→ **Supplied information**
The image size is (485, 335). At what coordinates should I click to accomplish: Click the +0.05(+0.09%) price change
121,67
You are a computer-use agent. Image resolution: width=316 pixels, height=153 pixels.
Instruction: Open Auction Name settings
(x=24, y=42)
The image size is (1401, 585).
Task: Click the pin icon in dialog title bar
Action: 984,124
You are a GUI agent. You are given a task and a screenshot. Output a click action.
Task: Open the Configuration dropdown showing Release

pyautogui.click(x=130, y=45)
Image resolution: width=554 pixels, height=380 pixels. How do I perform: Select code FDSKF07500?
* * *
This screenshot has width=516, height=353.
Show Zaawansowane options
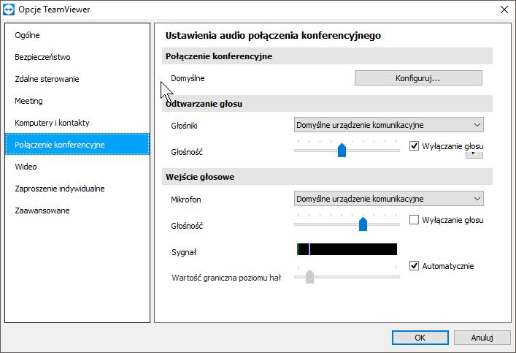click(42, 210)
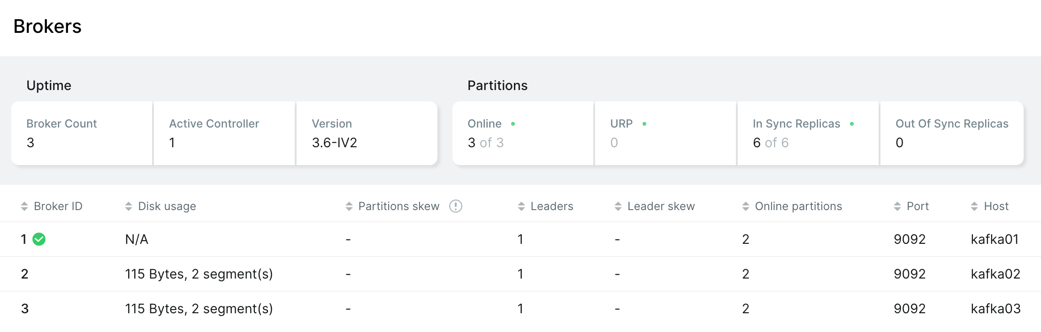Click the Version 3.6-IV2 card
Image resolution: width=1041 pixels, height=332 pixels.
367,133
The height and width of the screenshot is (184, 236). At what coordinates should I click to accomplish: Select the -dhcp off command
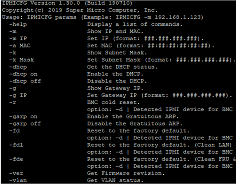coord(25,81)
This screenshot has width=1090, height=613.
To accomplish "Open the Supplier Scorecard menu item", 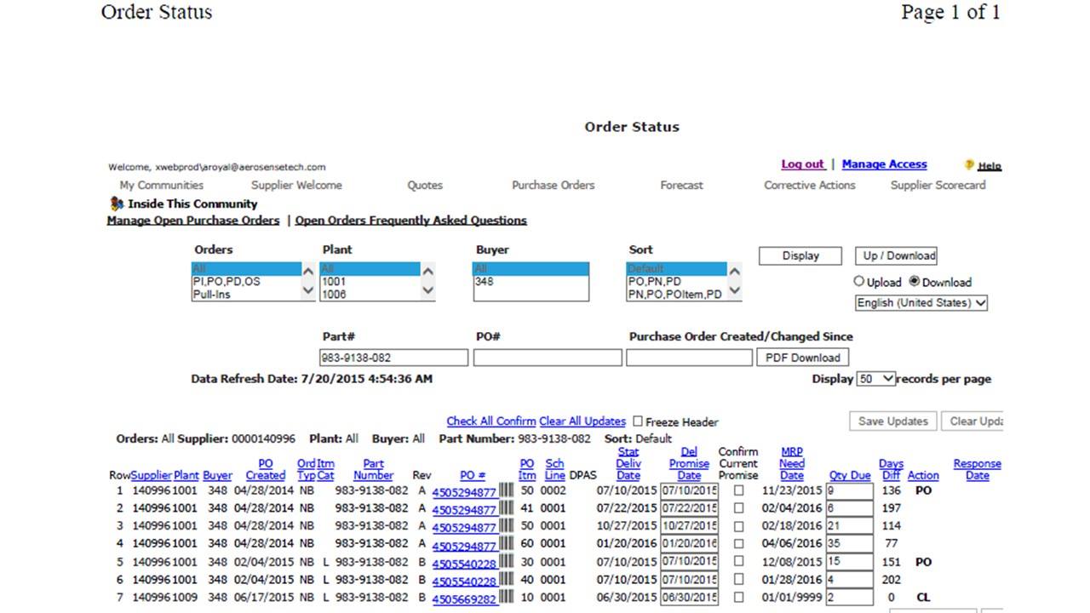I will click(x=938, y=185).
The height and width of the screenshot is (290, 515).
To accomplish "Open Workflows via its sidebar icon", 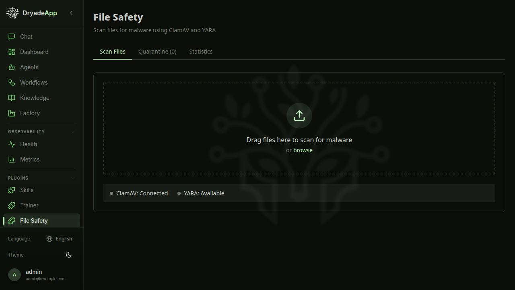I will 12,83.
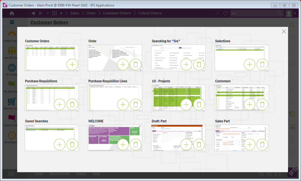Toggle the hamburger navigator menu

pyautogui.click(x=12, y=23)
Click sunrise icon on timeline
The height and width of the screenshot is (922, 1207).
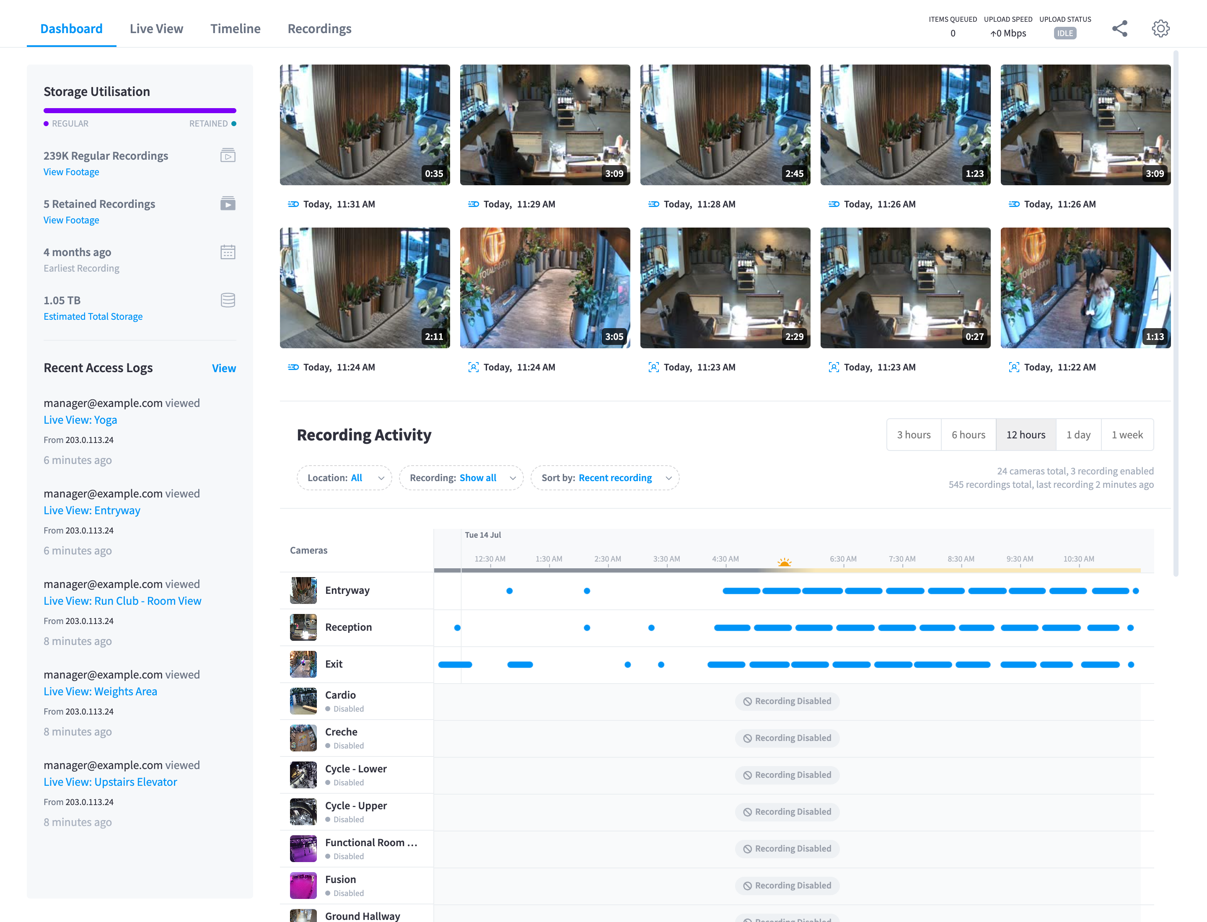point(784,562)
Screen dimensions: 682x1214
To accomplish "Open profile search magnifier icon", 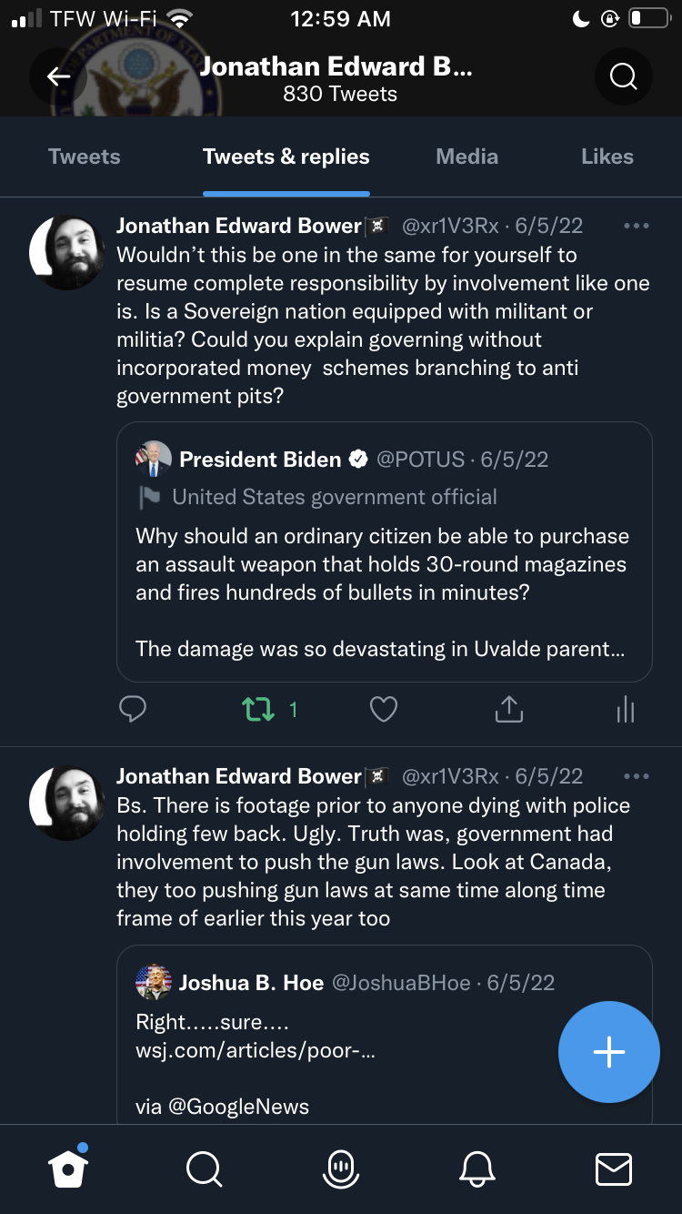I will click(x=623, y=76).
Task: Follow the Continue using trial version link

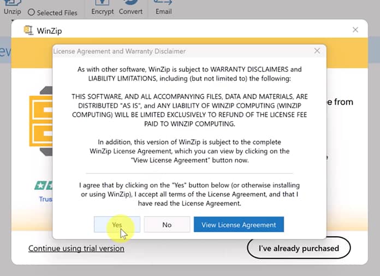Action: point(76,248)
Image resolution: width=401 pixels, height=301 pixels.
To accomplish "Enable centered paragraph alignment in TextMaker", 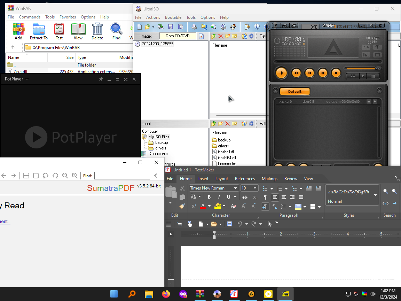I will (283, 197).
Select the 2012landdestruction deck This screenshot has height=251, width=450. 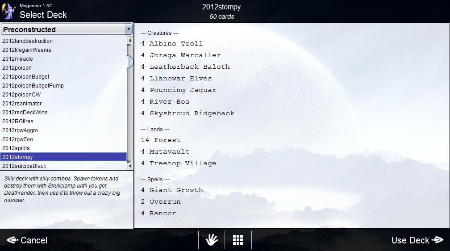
==
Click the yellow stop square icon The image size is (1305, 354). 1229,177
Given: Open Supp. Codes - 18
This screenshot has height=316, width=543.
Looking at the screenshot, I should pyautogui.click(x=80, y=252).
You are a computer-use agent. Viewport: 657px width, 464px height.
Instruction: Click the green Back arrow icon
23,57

→ **Your goal**
Match on "agent" and copy out every line of the entries that contains it.

→ **Exercise answer**
You are a computer-use agent. Image resolution: width=316 pixels, height=153 pixels.
You are a GUI agent. You are given a task and a screenshot. Output a click action.
You are a computer-use agent. Viewport: 657px width, 464px height.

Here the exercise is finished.